We have performed RNAseq on a lot of samples of individual flies (~ 20 per condition). After running DESeq and then checking various contrasts (with ihw=TRUE), I find myself with quite a bit of genes that are detected as differentially expressed between 2 conditions. But when I plot their counts, I notice that for a lot of them, it comes from the fact that most individuals have 0 counts while 1 or 2 have a high counts, which ends up being responsible for the significance of the Wald test.
I have read that pre-filtering was recommended, something along the lines of
keep <- rowSums(counts(dds) >= x) >= y
However if you look at the example I am joining to this post : if I filtered out this gene based on the fact that it has more than 0 counts in only 10 individuals, I take the risk of filtering a gene which would have more than 0 counts in 10 individuals of one condition. This would represent half of the individuals of the given condition, which I would consider meaningful.

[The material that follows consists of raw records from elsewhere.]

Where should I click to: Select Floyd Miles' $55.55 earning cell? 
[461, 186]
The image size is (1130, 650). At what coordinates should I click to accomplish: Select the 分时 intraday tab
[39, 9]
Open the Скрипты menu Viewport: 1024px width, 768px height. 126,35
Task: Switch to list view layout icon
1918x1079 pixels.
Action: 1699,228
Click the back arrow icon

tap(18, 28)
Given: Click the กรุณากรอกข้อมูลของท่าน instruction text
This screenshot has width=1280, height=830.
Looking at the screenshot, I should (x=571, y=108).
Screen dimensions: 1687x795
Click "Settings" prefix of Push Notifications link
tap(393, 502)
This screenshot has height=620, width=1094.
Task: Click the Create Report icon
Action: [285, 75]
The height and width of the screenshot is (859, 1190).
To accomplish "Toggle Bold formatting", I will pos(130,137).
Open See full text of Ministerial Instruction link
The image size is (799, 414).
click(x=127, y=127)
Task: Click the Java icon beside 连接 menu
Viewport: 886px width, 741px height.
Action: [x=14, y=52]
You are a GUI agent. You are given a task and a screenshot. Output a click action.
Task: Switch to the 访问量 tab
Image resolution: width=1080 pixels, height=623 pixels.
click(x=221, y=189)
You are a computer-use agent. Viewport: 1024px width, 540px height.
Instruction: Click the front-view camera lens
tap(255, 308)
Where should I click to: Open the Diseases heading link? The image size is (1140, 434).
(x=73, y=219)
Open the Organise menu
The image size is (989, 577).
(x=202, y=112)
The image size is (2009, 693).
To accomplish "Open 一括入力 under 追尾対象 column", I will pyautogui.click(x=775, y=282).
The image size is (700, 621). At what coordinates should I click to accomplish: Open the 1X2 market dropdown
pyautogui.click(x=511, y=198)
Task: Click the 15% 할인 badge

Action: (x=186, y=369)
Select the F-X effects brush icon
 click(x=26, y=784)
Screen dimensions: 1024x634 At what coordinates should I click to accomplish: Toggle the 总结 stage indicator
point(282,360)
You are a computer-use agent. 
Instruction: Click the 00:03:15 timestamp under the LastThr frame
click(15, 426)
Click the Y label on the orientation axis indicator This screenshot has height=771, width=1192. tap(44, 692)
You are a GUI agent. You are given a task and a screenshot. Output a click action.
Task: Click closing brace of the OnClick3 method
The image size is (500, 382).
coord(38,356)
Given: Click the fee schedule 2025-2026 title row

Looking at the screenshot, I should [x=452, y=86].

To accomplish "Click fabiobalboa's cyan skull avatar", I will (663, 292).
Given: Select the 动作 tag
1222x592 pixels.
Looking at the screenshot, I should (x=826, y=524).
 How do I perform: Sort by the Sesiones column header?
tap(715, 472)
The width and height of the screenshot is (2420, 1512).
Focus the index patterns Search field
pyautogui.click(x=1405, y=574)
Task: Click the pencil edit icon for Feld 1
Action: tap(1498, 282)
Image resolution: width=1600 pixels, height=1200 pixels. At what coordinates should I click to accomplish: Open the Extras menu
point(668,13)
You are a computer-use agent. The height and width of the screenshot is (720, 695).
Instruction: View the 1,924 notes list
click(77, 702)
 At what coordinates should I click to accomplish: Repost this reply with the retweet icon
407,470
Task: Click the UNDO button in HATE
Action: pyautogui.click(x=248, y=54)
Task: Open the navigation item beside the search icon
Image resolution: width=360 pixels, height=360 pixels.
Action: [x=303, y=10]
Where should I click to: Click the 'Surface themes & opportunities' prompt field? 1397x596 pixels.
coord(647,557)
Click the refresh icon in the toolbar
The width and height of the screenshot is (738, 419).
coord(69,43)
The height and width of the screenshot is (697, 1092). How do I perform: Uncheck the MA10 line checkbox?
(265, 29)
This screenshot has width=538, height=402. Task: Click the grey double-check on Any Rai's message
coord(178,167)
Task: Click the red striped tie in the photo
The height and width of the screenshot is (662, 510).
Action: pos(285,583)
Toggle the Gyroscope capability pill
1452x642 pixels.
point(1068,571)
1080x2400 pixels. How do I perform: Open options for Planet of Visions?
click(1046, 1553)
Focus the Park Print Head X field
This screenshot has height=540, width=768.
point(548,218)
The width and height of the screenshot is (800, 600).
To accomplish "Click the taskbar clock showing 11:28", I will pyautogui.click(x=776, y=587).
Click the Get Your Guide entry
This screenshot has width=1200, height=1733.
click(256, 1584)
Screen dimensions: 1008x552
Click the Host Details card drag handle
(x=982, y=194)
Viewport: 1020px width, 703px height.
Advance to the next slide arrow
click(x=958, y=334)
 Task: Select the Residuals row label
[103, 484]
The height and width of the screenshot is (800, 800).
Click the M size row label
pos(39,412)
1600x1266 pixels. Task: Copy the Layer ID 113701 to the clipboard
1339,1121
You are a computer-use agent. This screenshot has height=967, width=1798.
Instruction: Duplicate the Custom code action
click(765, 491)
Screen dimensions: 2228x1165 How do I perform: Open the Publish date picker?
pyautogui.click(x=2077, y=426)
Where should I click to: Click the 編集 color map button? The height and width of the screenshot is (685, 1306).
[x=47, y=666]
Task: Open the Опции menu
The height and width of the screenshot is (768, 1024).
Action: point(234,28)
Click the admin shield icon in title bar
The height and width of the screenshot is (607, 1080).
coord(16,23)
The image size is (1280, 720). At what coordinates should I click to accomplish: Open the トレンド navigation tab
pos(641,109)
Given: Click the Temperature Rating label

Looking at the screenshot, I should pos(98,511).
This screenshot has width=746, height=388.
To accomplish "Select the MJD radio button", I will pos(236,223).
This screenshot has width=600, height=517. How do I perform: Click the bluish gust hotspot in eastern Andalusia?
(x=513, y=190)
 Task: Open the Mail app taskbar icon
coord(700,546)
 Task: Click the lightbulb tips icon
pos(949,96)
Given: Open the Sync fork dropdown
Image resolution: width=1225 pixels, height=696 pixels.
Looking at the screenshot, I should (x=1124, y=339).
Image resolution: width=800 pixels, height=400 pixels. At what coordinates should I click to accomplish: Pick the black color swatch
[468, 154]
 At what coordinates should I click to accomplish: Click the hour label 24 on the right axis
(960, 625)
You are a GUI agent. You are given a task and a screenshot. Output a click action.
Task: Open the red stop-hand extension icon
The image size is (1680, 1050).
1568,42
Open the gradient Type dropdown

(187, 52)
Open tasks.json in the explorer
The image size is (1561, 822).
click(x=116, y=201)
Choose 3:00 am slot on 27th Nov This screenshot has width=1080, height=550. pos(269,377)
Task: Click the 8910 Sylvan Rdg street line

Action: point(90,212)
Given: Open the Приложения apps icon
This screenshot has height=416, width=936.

There are a few of these genes in my dataset too.
What could I do ?
Thank you !
The problem is that your prefilter is not group-aware so the behaviour of seeing these sorts of outliers is expected. This is why I always recommend
filterByExpr
from edgeR (returning a vector of genes to keep which you can apply to your DESeqDataSet) as this does group-aware filtering, thereby ensuring that retained genes have sufficiently large counts to facilitate a groupwise comparison avoiding the sitatuon you see.I am going to try this right now, thanks !